Following the March 17 announcement of a retirement incentive program for certain eligible members of Williams College faculty and staff, those eligible were given until March 31 to express interest in the programs.
According to Jim Kolesar, assistant to the president for Public Affairs, 72 percent of the 114 eligible staff members and 21 percent of the 85 eligible faculty members submitted expression of interest forms by the March 31 due date. Following expression of interest, faculty and staff received personalized program details and letters of agreement. Each person was given 45 days to consider signing the letter of agreement, followed by seven days after signing the letter to consider revoking it.
“[The letter of agreement] part of the process was non-binding so it’ll be more than a month before we know how many people ultimately decide to participate,” Kolesar said.

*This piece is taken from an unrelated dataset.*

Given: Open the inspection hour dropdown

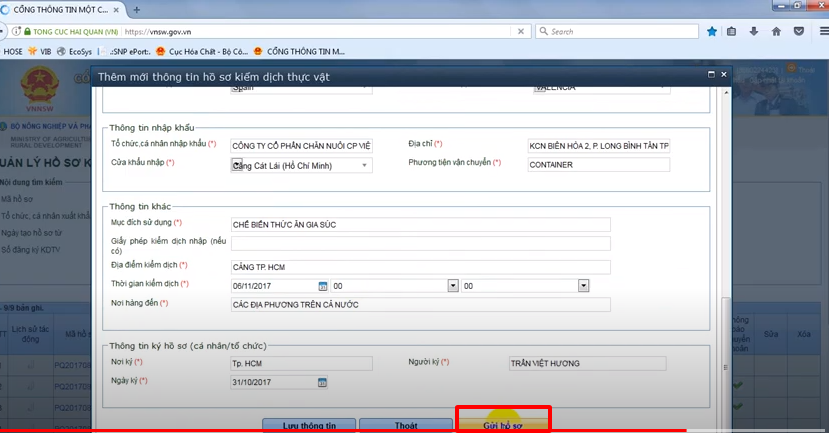Looking at the screenshot, I should [x=453, y=286].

The early retirement program (ERP) for staff members provides additional flexibility for retirement planning. According to the program details posted on the College’s Human Resources Web site, eligible staff members qualify for an early retirement payment based on base pay rate (pay not including differentials, overtime, stipends or other pay additives), authorized hours and cumulative years of service calculated as of June 30, 2010. The early retirement payment is equivalent to two weeks of pay for each year of eligible service, that is, each yearcompleted at the College.
Staff members who take the ERP will be paid for unused vacation time and will receive the same terms for the Dependent Tuition Grant program.

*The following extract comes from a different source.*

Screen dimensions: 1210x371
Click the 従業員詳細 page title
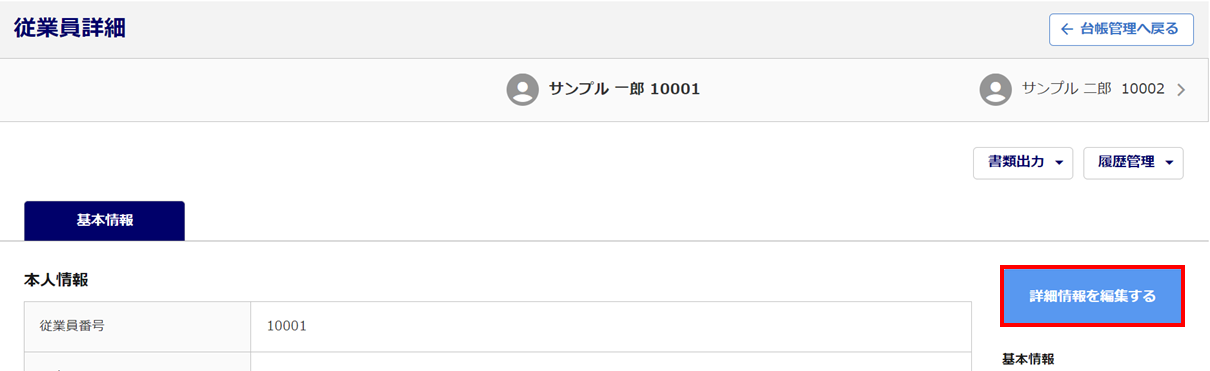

The ERP for faculty members is slightly more complicated than the ERP for staff, due to the preset curriculum already in place for the next one to two years. According to the information posted on the Dean of the Faculty Web site, the ERP for faculty involves a gradual decrease in teaching load and an increase in compensation over the next three academic years. For the 2010-11 academic year, faculty members will teach a full course load at regular pay. For the 2011-12 year, faculty will teach a normal course load for one semester and will be granted a “mini-sabbatical” for the other. Faculty will officially retire in July 2012, but for the 2012-13 year will receive an early retirement payment equivalent to 125 percent of their 2011-12 salaries.
The details of the faculty ERP also note that faculty office, lab and studio use will be available during active semesters and that upon retirement, faculty will become eligible for temporary space in the same way that regular retirees are. Divisional research funds, travel allowances and named chair funds will also be allocated as usual until the date of retirement.
The ERPs for both staff and faculty also include continued medical and dental insurance, as well as life insurance, coverage until the age of 65. At the age of 65, staff and faculty members become eligible for the regular retiree benefits.
Staff members who choose to retire under the program will depart the College on June 30, 2010; faculty members will end their service on June 30, 2012.